Isn't She Great (2000)

reviewed by
Harvey S. Karten


ISN'T SHE GREAT
 Reviewed by Harvey Karten, Ph.D.
 Universal Pictures
 Director:  Andrew Bergman
 Writer:  Paul Rudnick
 Cast: Bette Midler, Nathan Lane, Stockard Channing, David
Hyde Pierce, John Cleese

If you read the vibrantly masculine stories of Ernest Hemingway, you're not surprised to find out that the author is as macho as his novels. Does it logically follow that the writer of trashy, soap-opera accounts of Hollywoods stars, heir drug habits, their promiscuity and their suicidal tendencies would herself be a woman who is not only vulgar but who celebrates her style of life? It does if you go along with Paul Rudnick's concept of Jacqueline Susann, who wanted fame more than anything else in life and whose "Valley of the Dolls" put her squarely on the map. Rudnick's Susann, while somewhat fictionalized for dramatic effect on the screen, is a woman of unbounded ambition, forceful charm and limitless determination to make a name for herself by following the standard advice to authors--write what you know.
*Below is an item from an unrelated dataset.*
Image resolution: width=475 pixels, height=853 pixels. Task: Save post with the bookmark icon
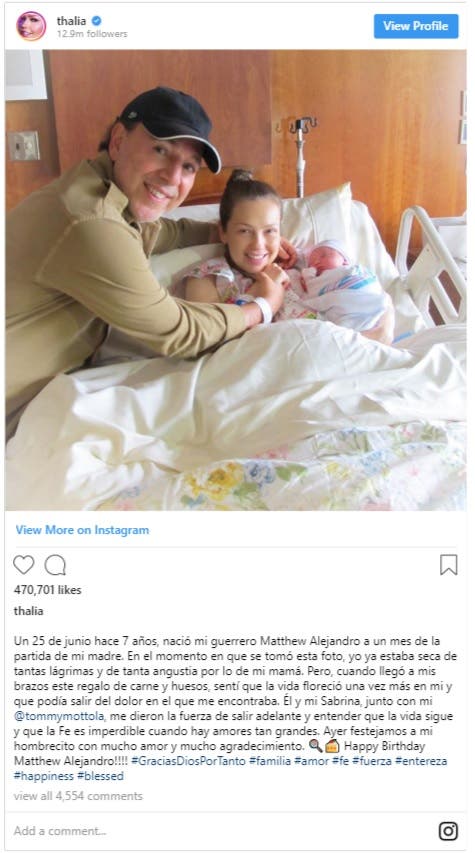click(448, 565)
And what she knew best was the sort of chatter that captivated women in the ladies' rooms of public places throughout the nation but which had not been written about in quite the gloriously trashy way that Susann made popular.

The movie, directed by Andrew Bergman ("Honeymoon in Vegas," "The Freshman") from an article written in The New Yorker magazine by Michael Korda shows Jackie to be anything but a cloistered librarian with a vivid imagination. The outrageous Bette Midler performs the role with a hair style that might have done well in the L.A. competition featured in Kevin Allen's "The Big Tease" (which opened during the same weekend), decked out with delightfully uncouth clothing, and best of all with a non-stop array of one- liners. With Nathan Lane as her publicist, agent, and husband, Irving Mansfield, you'd expect the gags to flow, and they do. Then again, you can get that on any solid TV sitcom week after week as the enduring "Cheers" pointed out so well. What's missing is a sense of proportion. Susann's vulgarity is amicably on display. But Paul Rudnick, one of the funniest writers of the decade--whose "Jeffrey" tells the poignant and hilarious tale of a gay male in New York who swears off sex but winds up in a series of affairs with unlikely people--seems intent on making her a saint.

Susann, dedicated to her autistic son whom she has reluctantly placed in an expensive home, and given to talking to God while facing the sun between the branches of Central Park trees, is not really satirized in this movie. As a substitute, director Bergman throws the story across the screen in the garish colors of the films of the fifties decade, colors which you'd expect from a John Waters movie but which simply reinforce the idea that crackling jokes aside, "Isn't She Great" is mostly a lavish, full-screen sitcom.

Not that this is bad--just that we should expect more of Rudnick. The laughs do come frequently, as when Jackie meets Irving at a downscale restaurant, goes with him to a more extravagant eatery, and finds out that Mansfield impresses her by comments like "Do you know Perry Como? I handle his brother." The best line comes from Jackie's friend Florence, played by the versatile and always reliable Stockard Channing, who comforts the author with "talent isn't everything." David Hyde Pierce ("Frasier") as Susann's editor, is an ideal foil for the author, described by her accurately as a tightass--a WASP who orders an American cheese sandwich with mayo in a Jewish deli.

We do get some clues about marketing. Susann's "Valley of the Dolls" did not get to the top simply because it hit an automatic high note with the public. To get the novel stationed in the best locations of bookstores throughout the country, Susann, her husband and her adorable black poodle do a cross-nation tour (like John Steinbeck with a similar dog in "Travels With Charlie)," shmooze with the owners of even the smallest emporium after having learned their names in advance, and make sure that the flamboyantly decorated tome is placed on eye level in the optimum spots.

Since Susann died of breast cancer in 1974, Bergman milks the hospital scene with both poignancy and good humor, showing an author who is a shadow of her former self but who has never lost her sense of consummate vulgarity or taken on the snobbish attributes of people who rise from nothingness to the heights of celebrity. What Bergman has given us is an entertaining biopic of people who seem always to be aware that the studio cameras are on them and who are playing to the crowd more than interacting with one another.